# The Simpsons - A Not So D'Oh Statistical Analysis

In [None]:
import numpy as np
import pandas as pd

import matplotlib.pyplot as plt
%matplotlib inline
import seaborn as sns
sns.set_style('darkgrid')

from subprocess import check_output
print(check_output(["ls", "../input"]).decode("utf8"))

In [None]:
episodes = pd.read_csv('../input/simpsons_episodes.csv')
episodes.head()

It seems to be an awesome data set for a simple statistical analysis but with some very interesting information. First things first, let's get rid of a couple of columns that we aren't going to need in our analysis. We can drop the 'image_url' and 'vide_url'. And then let's drop some rows with missing values.

In [None]:
print('Data shape before: {}'.format(episodes.shape))

(Entries on target coordinates)
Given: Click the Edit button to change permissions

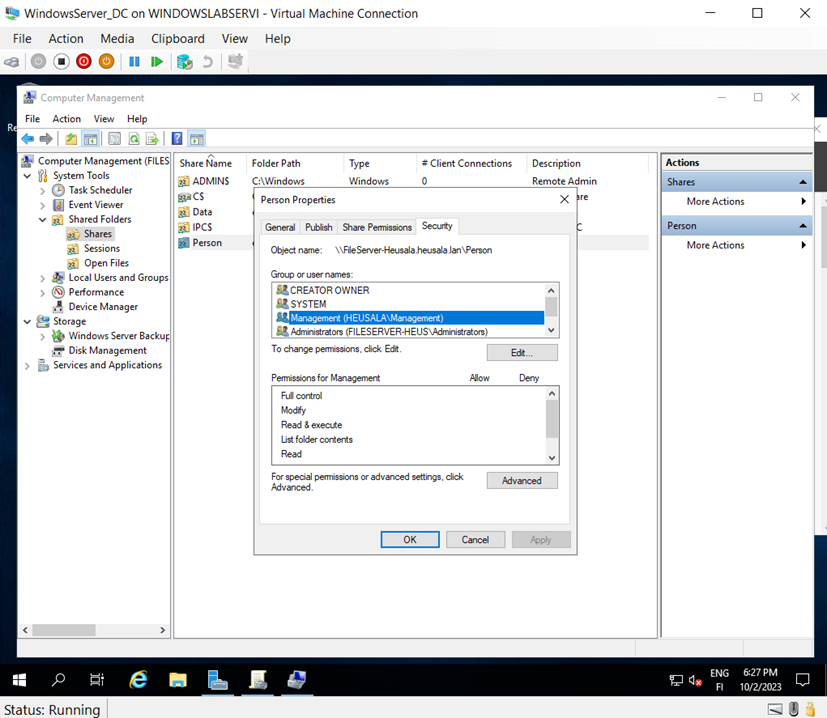Looking at the screenshot, I should tap(521, 352).
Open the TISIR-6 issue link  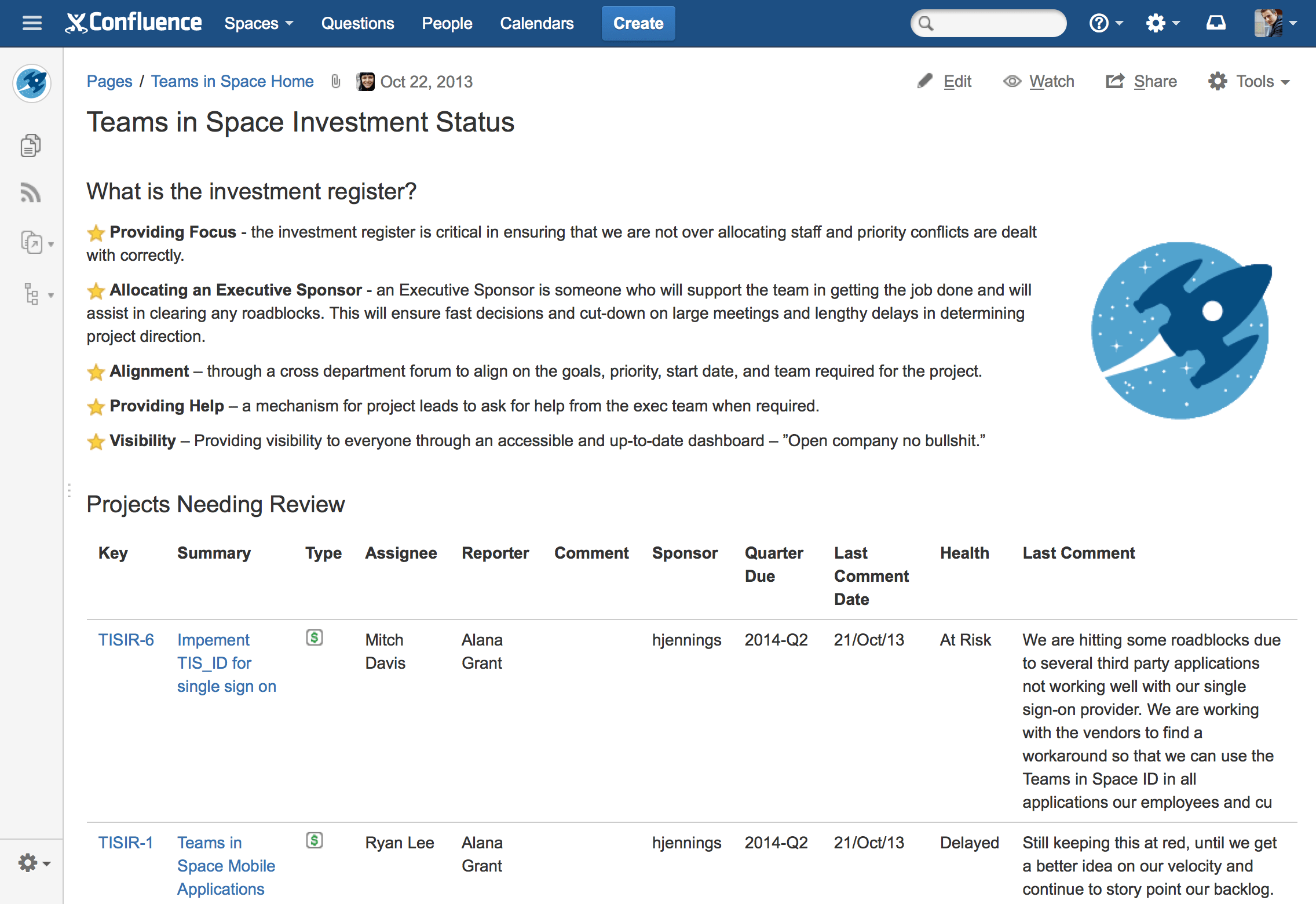(x=126, y=639)
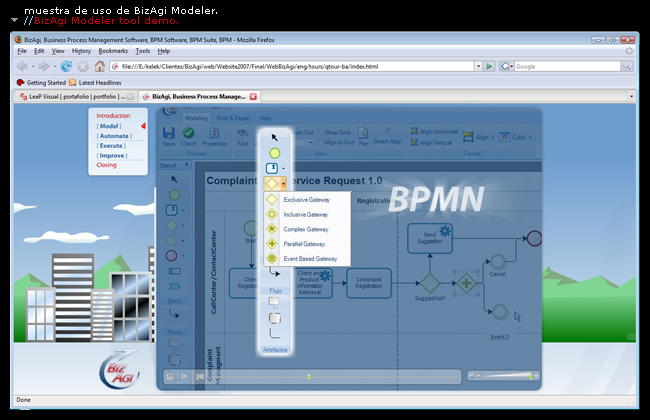Open the Bookmarks menu

113,50
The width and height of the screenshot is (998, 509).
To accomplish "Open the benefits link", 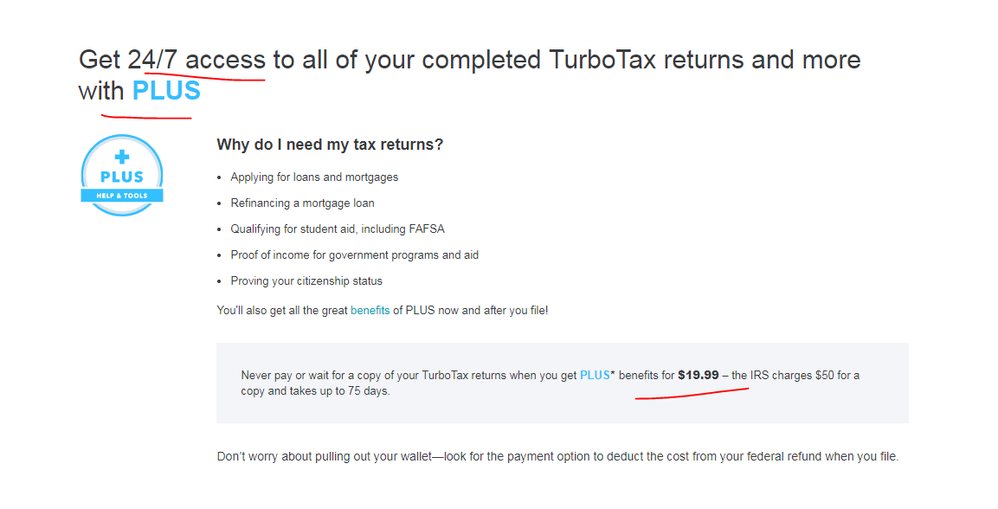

PROBLEMS TO WORK ON »
1 - Print the Simpsons analysis notebook in its entirety, without altering anything.
2 - Output the lines of the listing from the line containing "The width and" through the end of the listing, inclusive, and nothing else, leaving out the pictures.

RESULTS FOR THE EXERCISE »
1 -
# The Simpsons - A Not So D'Oh Statistical Analysis

In [None]:
import numpy as np
import pandas as pd

import matplotlib.pyplot as plt
%matplotlib inline
import seaborn as sns
sns.set_style('darkgrid')

from subprocess import check_output
print(check_output(["ls", "../input"]).decode("utf8"))

In [None]:
episodes = pd.read_csv('../input/simpsons_episodes.csv')
episodes.head()

It seems to be an awesome data set for a simple statistical analysis but with some very interesting information. First things first, let's get rid of a couple of columns that we aren't going to need in our analysis. We can drop the 'image_url' and 'vide_url'. And then let's drop some rows with missing values.

In [None]:
print('Data shape before: {}'.format(episodes.shape))

2 -
The width and height of the screenshot is (998, 509).
To accomplish "Open the benefits link", 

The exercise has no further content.